§ **Assigned task**:
Where the string "computer" appears in a line of the data, show that line.

§ **Pixel coordinate grounding data**:

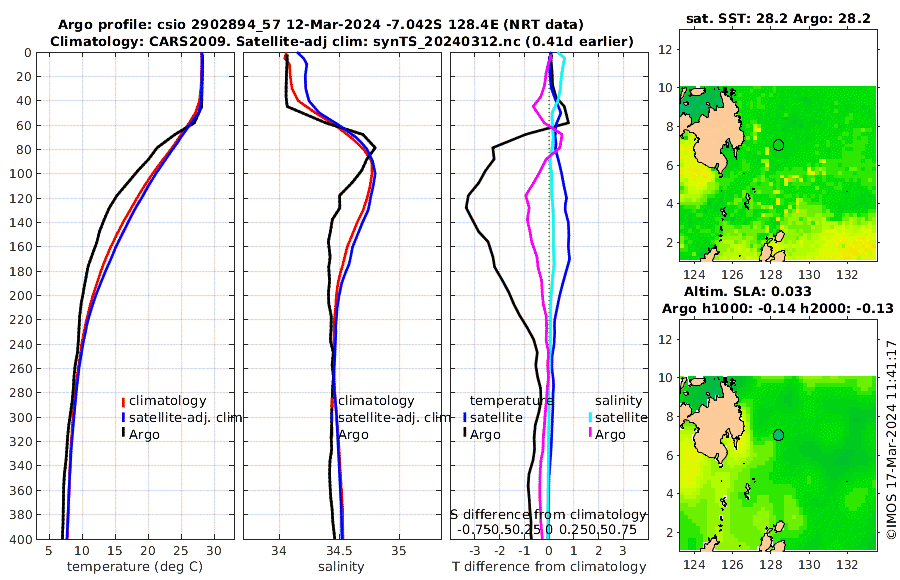The height and width of the screenshot is (580, 900).
Task: Click 'S difference from climatology' label
Action: pyautogui.click(x=548, y=515)
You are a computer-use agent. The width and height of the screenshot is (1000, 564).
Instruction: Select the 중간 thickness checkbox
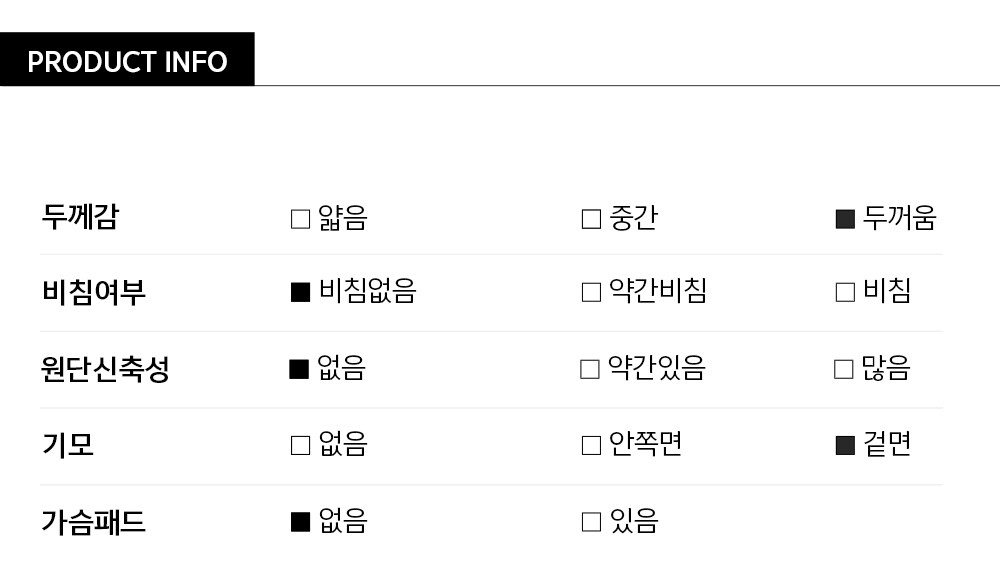tap(591, 219)
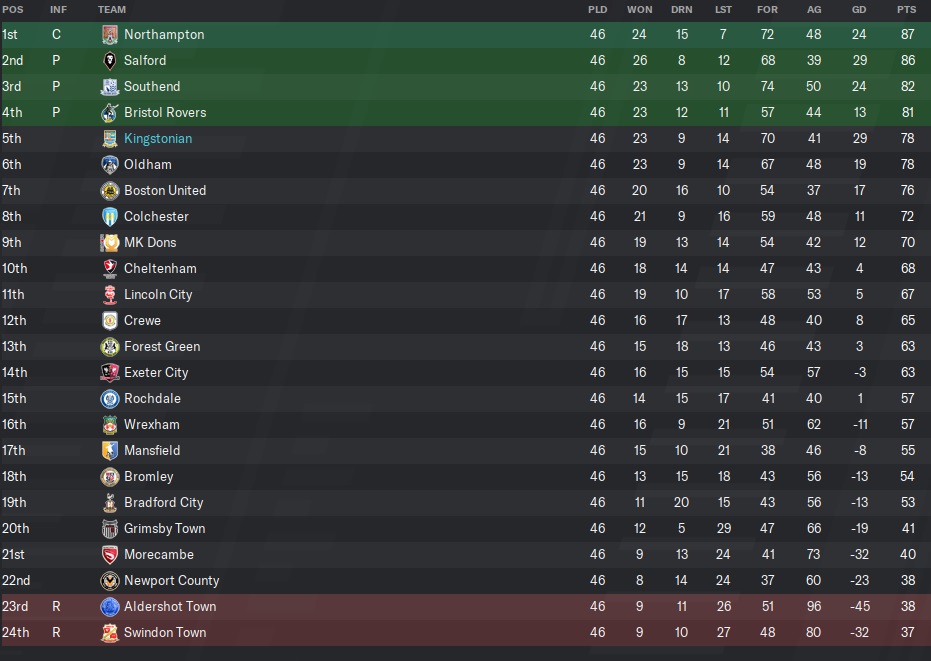Image resolution: width=931 pixels, height=661 pixels.
Task: Click the POS column header
Action: tap(12, 10)
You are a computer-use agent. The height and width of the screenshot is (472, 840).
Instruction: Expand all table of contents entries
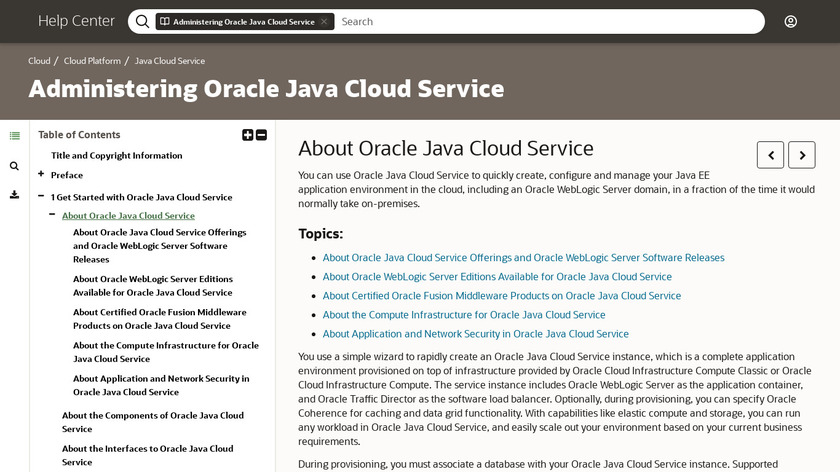point(248,135)
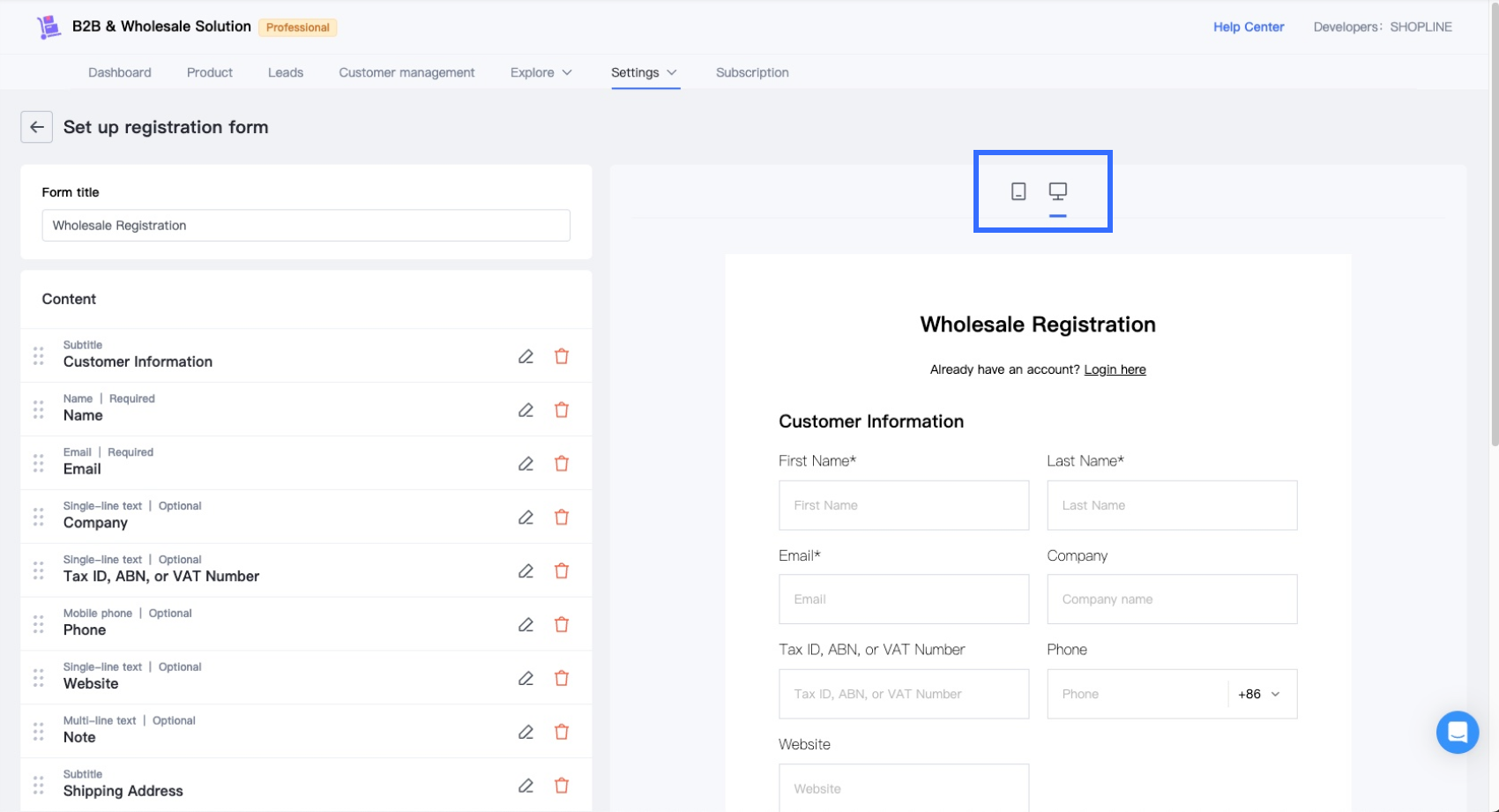Image resolution: width=1499 pixels, height=812 pixels.
Task: Switch to mobile preview icon
Action: [x=1018, y=191]
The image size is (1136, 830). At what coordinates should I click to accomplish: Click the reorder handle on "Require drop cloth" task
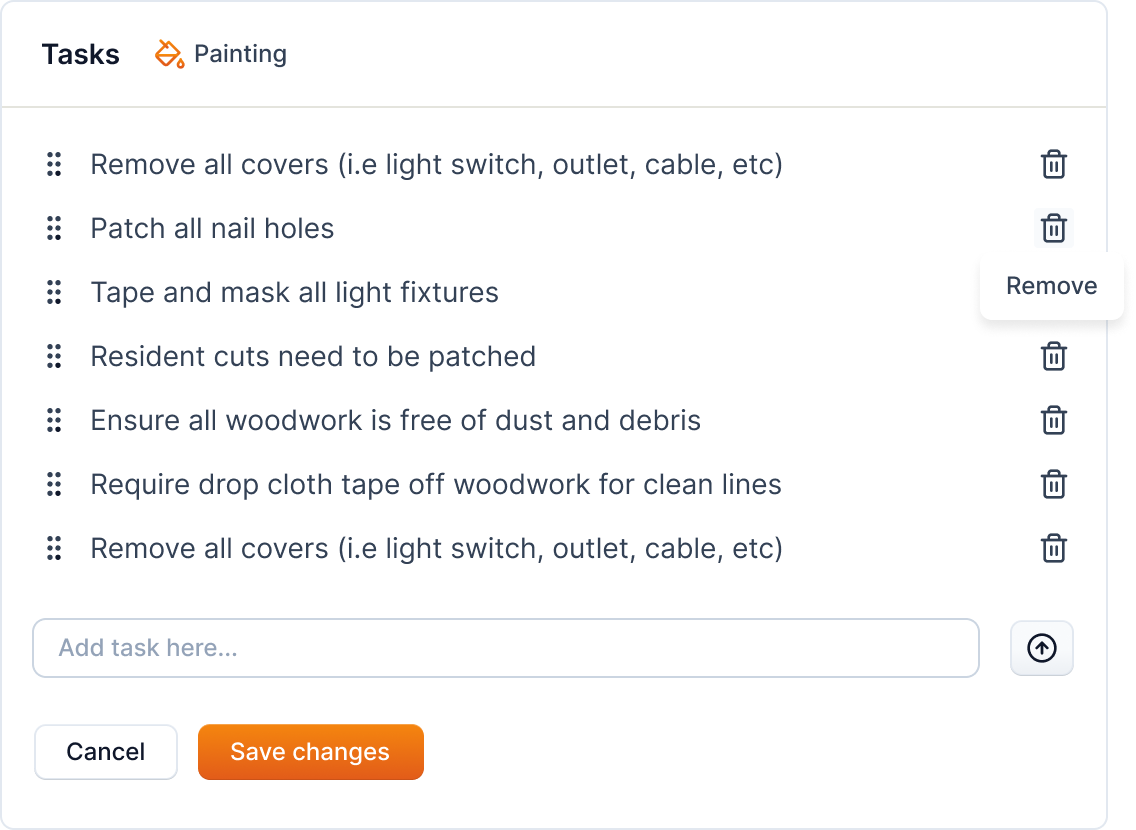point(54,484)
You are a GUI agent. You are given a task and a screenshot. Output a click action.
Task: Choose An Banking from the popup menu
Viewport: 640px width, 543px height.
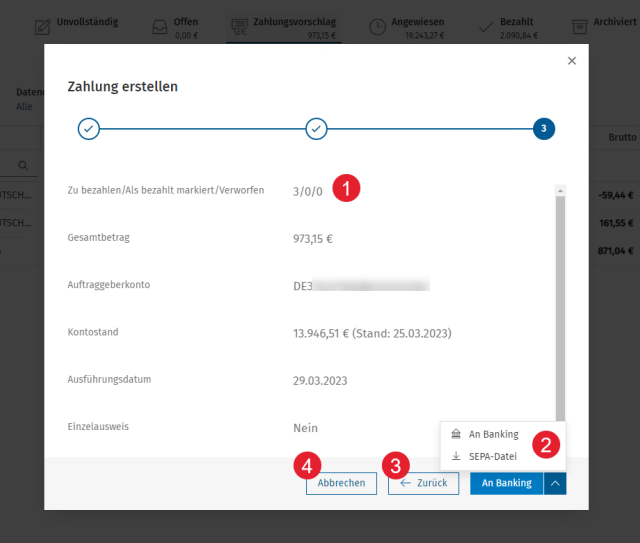493,434
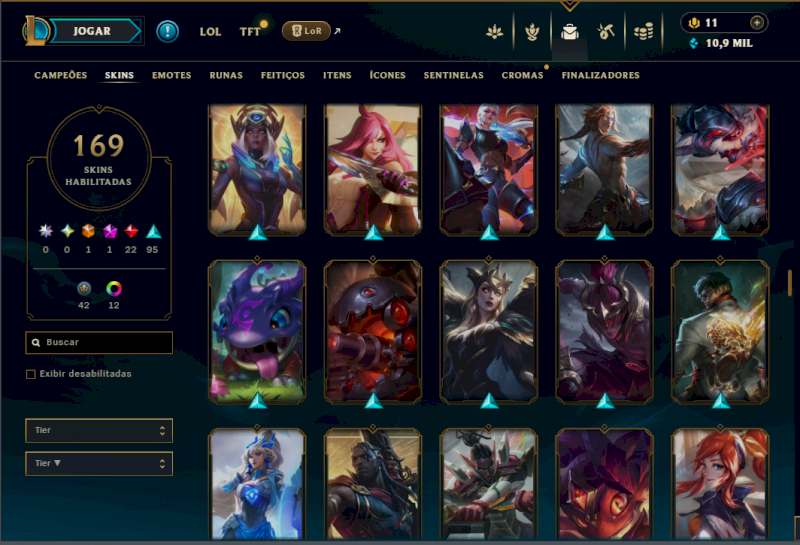This screenshot has width=800, height=545.
Task: Switch to the CAMPEÕES tab
Action: click(61, 75)
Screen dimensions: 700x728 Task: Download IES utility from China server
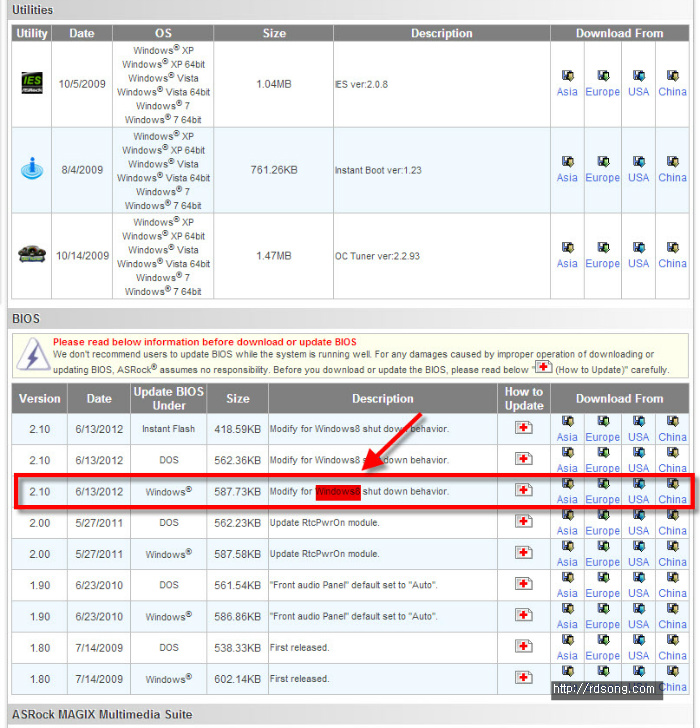[x=672, y=84]
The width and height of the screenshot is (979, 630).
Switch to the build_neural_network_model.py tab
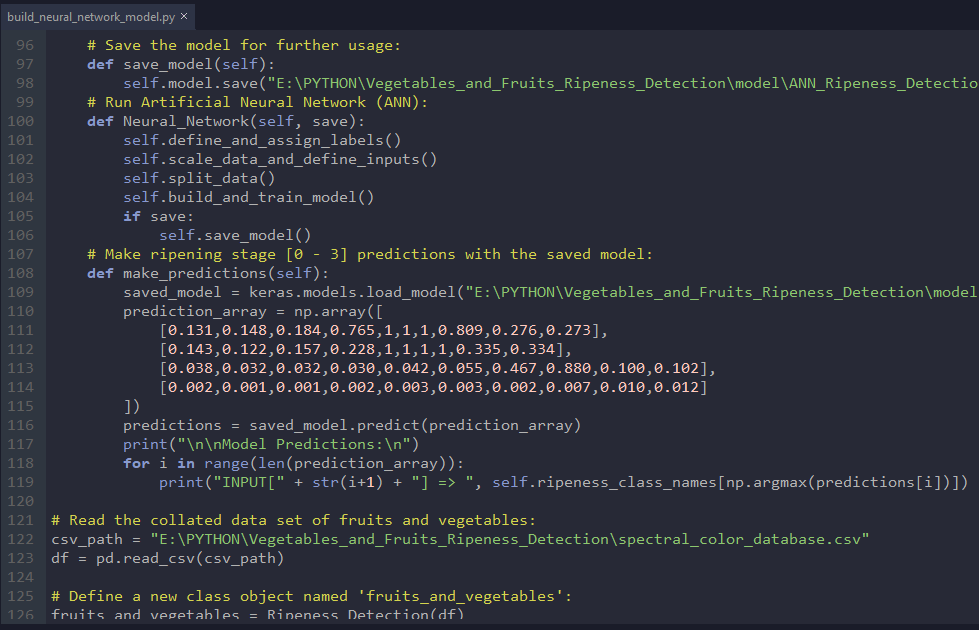point(90,16)
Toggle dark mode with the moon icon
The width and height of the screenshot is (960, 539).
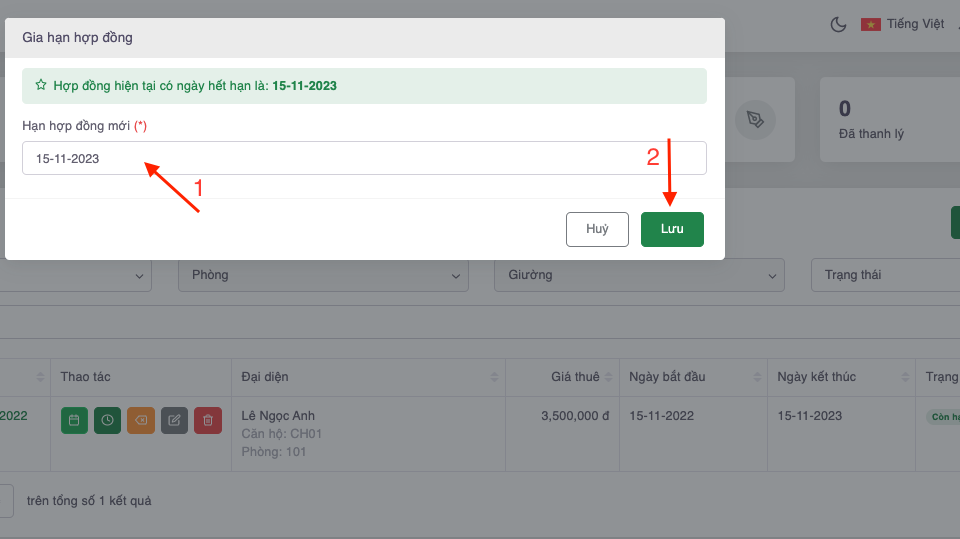pos(838,24)
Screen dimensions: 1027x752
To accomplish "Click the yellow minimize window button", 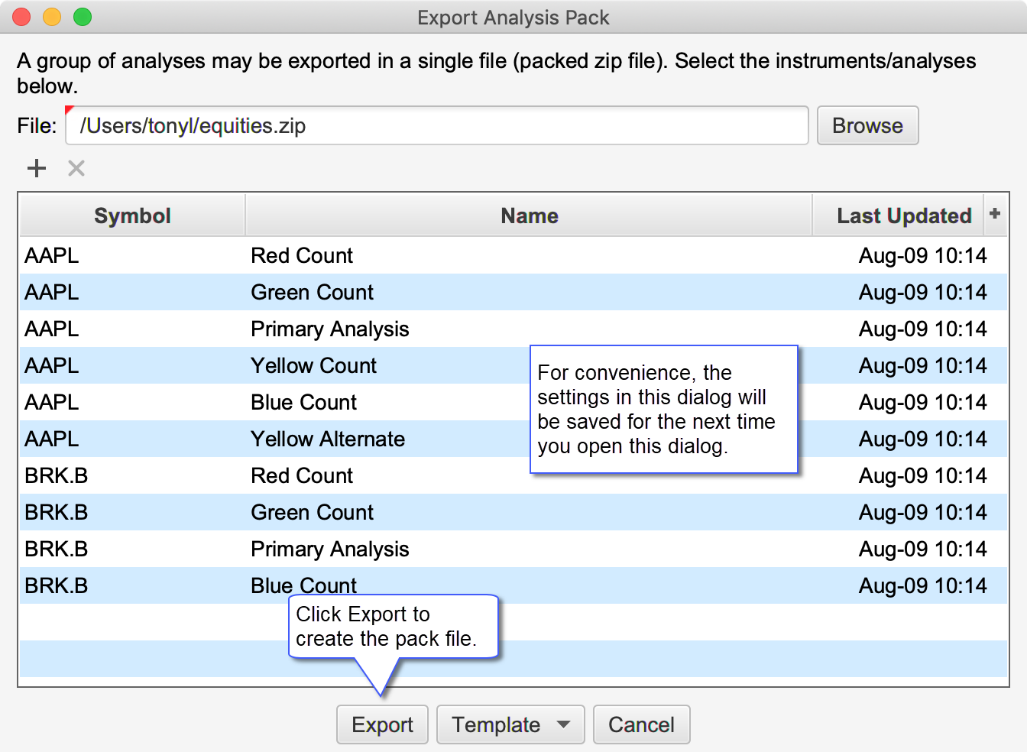I will click(52, 17).
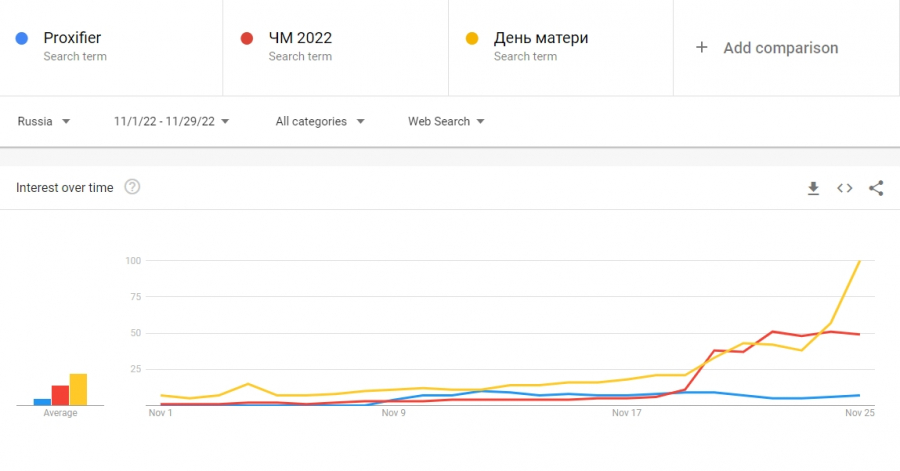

§ **Answer box**:
You are a computer-use agent. The width and height of the screenshot is (1000, 564).
You are a computer-use agent. The height and width of the screenshot is (472, 840).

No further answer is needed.